Im Titel ist schon eine These enthalten: die Gesellschaft, auch unsere, korrodiert, löst sich auf. Natürlich wissen wir, dass es immer eine Gesellschaft gibt. Aber als Produkt eines Zerfalls ist die dann sicher anders als eine konsolidierte, und bevor sie sich wieder stabilisiert muss einiges geschehen. Dazu gibt es eine Menge Theorien, aber mir kommt es auf die Beobachtung der vielen, kleinen Erscheinungen an. Die kann man nicht einfach mit „Zerfall“ bezeichnen, sozusagen eine negative Romantik, dass früher oder bisher alles besser gewesen war, und jetzt, aufgrund von…., wird es schlecht, alles zersetzt sich usw. Das meine ich nun gar nicht. Aber bestimmte Zusammenhänge, Brücken zwischen Unvereinbarkeiten, Kommuni-kation, Kritik, lösen sich auf, sie verschwinden nicht, aber ihre Zusammensetzung, ihre Bindungen lockern sich. Das ist nicht so sehr die Folge kultureller Eingriffe, sondern bewirkt auch deren Veränderung. Nicht nur die Politikwissenschaft, auch andere Disziplinen können erklären, warum das so ist – ich habe u.a. vom bereits eingetretenen dritten Weltkrieg gesprochen – aber was es bedeutet, sollte genauer durchdacht werden. Denn die vordergründigen Praktiken, den Pöbel und die Privilegierten zu stabilisieren durch bloßen Individualismus, durch weitere Trennung von Ökonomie und Politik etc., reicht nicht aus (etwas polemisch: Lindner und die FDP begreifen das so wenig wie die rechtsradikalen Eiferer).
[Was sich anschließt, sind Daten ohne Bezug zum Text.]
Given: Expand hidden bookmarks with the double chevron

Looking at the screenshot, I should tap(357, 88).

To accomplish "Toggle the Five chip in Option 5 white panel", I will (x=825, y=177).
Wenn Gesellschaften zerfallen, dann muss sich nicht nur der Staat stabilisieren und also verändern (Man muss die Dinge ändern, damit sie die gleichen bleiben – Lampedusa), es kommt auch darauf an, dass in der Zivilgesellschaft sich neue Strukturen so festigen, dass sie nicht wie Sandbänke weggeschwemmt oder abgetrieben werden. Mir kommt immer in den Sinn, wer mit wem sich austauschen oder kooperieren soll, damit die Grenzen der eigenen Expertise oder Routine nicht versteinern, – also selbst in Bewegung geraten, ist angesagt, anders als die Richtung des Zerfalls kommt es hier auf Verbindungen an, auf das Probieren des zuvor nicht praktizierten Handelns – mit der einzigen Begründung, dass es ohne diese Versuchsanordnung ohnedies beim Zerfall bleibt und uns dem Zufall überlässt)(das war ein Kalauer mit Sinn).
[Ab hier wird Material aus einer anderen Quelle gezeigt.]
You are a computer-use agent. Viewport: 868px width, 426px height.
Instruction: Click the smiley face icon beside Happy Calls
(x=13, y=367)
Diese Gedanken entwickle ich nicht aus meiner wissenschaftlichen Tagesarbeit, sondern bei der Wahrnehmung der Nachrichten, aus aller Welt, also auch von hier. Die Mischung aus Resignation (es ändert sich ja doch nichts) und Erwartung (jetzt muss sich doch etwas ändern) stört mich. Dass etwas geschehen muss, wäre ja die Folge davon, dass etwas getan wird (gerade bei der Umwelt kann man ja sehen, dass Verhinderer wie Wissing das Tun besser fundierter Politik zerstören, siehe oben…das wäre bei uns; im Großen kann man das ja an Netanjahu und seinem Kabinett sehen, die sich auf peinliche Weise mit den Terroristen gemein machen, und eben deshalb nichts Friedensstiftendes tun, sondern sich im Verhindern überbieten). Und das wird in den Nachrichten überdeutlich – ungewollt freilich – halbstündlich verbreitet. Es gibt da 9immer ein paar Ausnahmen, aber zu wenige.
*
Ich sehe mich, uns, sowohl auf Aktivitäten vorbereiten (Vorbilder gibt es da viele: zB. die Überlebenden geflüchteten Vertreterinnen der russischen Demokratie – externe Opposition mit befreiender Perspektive), als Reflexion, Überdenken dessen, was wir von einer Politik erwarten, in die wir uns einbringen müss(t)en. Es kann nicht jede(r) alles machen, aber etwas muss jede(r) tun. Und das ist Teil des Clous, dass man auch Positionen verlassen muss, wenn man sich noch so wohl da gefühlt haben sollte, weil man ja schon weiß, dass sie nicht haltbar sind (Lebenspraxis contra Umwelt, Kommunikation contra Wahrheit, Justiz contra Gerechtigkeit etc.), also – kurz – Politik im eigenen Leben wieder sich entfalten lassen.